Last session, the art chug made an outdoor sculpture — a 10-foot yellow "monster," that stands outside the new dining hall — a project they directed from sketching the preliminary design to painting the final polka dots on the beast’s back.

The improvements in the art program have impressed the campers and helped to undergird the Zionist youth movement’s emphasis on peer leadership.

"The kids have more say in what they do," said Sara Penchinar, 19, a two-year veteran counselor. "They make all the decisions. It’s like they run it almost. Last session they were so excited about the monster."

Creating excitement, of course, is the key to successful youth programming.

At Surprise Lake Camp, which is one of 23 camps affiliated with the Jewish Community Centers Association and supported by UJA Federation of New York, the challenge was to stimulate interest in Jewish activity.

Most of its 500 campers are what the director calls "the prototypical continuity target" — children from interfaith families or homes with minimal active Jewish connection.

There is no formal Jewish instruction, said Jordan Dale in an interview at the idyllic site an hour’s drive north of New York City.

"Our philosophy is if they have a good time, they’ll have a positive association" with Judaism.

"We’re looking to turn them on to who they are."

With almost 14 summers under his belt, Dale has infused the camp with Jewish programming with the help of two Jewish resource specialists.

Former campers say there is more Jewish singing in the dining halls, more Hebrew terminology and more ruach, Hebrew for spirit.

There are also weekly limud, or learning sessions, on Saturday afternoons, when campers discuss contemporary issues from a Jewish perspective, and Teva programs, in which campers explore Judaism’s connection to nature.

But "we’ve always had problems in the past — how can one person run an oneg" or Friday evening Sabbath reception "for 250 people?" Dale said.

This year, a grant from the Jewish camping foundation helped him recruit eight additional counselors with Jewish educational and professional experience to work primarily on improving Jewish content.

Sean Zam, a former camper and camp counselor who is entering his sophomore year at Penn State, was considering a professional internship to propel his business career.

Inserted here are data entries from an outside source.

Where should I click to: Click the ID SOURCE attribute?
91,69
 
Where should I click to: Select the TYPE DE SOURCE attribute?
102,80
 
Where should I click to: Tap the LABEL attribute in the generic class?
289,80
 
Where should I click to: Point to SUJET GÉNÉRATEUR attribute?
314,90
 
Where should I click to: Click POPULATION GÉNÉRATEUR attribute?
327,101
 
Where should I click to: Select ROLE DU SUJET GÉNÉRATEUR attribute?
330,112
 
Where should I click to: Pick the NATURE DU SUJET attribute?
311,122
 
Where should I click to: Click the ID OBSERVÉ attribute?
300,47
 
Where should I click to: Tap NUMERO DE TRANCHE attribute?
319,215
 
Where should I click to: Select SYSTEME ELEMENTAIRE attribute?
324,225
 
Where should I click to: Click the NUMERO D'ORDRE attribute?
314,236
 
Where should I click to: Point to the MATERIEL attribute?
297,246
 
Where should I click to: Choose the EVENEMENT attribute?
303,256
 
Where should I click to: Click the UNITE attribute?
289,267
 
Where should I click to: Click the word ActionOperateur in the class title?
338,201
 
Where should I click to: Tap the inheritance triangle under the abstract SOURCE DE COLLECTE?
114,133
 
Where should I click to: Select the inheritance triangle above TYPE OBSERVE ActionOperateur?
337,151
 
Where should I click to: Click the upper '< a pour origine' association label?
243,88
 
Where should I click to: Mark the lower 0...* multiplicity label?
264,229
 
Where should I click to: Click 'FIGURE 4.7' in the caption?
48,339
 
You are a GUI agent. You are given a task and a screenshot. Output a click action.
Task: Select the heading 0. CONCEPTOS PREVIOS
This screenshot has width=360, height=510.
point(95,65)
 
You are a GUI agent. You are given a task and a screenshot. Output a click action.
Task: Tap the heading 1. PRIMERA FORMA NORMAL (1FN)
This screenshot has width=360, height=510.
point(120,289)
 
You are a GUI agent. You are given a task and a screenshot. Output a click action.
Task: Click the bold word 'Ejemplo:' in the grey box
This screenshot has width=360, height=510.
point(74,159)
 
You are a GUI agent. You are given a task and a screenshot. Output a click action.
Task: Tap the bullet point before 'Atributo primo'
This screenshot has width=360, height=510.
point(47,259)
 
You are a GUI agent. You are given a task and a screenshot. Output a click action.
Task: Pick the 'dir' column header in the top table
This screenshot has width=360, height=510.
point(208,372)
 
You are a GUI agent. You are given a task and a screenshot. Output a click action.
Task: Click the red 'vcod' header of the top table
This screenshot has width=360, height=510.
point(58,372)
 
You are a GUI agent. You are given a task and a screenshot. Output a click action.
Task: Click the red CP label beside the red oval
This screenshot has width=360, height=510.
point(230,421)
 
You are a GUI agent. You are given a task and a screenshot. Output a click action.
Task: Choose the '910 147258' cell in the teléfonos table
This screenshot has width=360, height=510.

Instead, he was convinced to return to Surprise Lake by the salary bonuses Jewish program staff receive — up to $500 over the base salaries that run between $1,200 and $1,900, depending on experience.

Money aside, Zam is committed to turning up the Jewish volume of camp. He leads the more traditional prayer service on Shabbat and tutors kids for their bar and bat mitzvahs — some of which take place at the camp.

But he thinks what the kids will remember most is having fun.

Lately he’s been "fooling kids" by reading them Torah portions as bedtime stories — they think it’s "cool" — and having the campers count off in Hebrew.

He takes some ribbing form his fellow counselors for being "the Jewish kid," but, he said, "I think it’s rubbing off on them."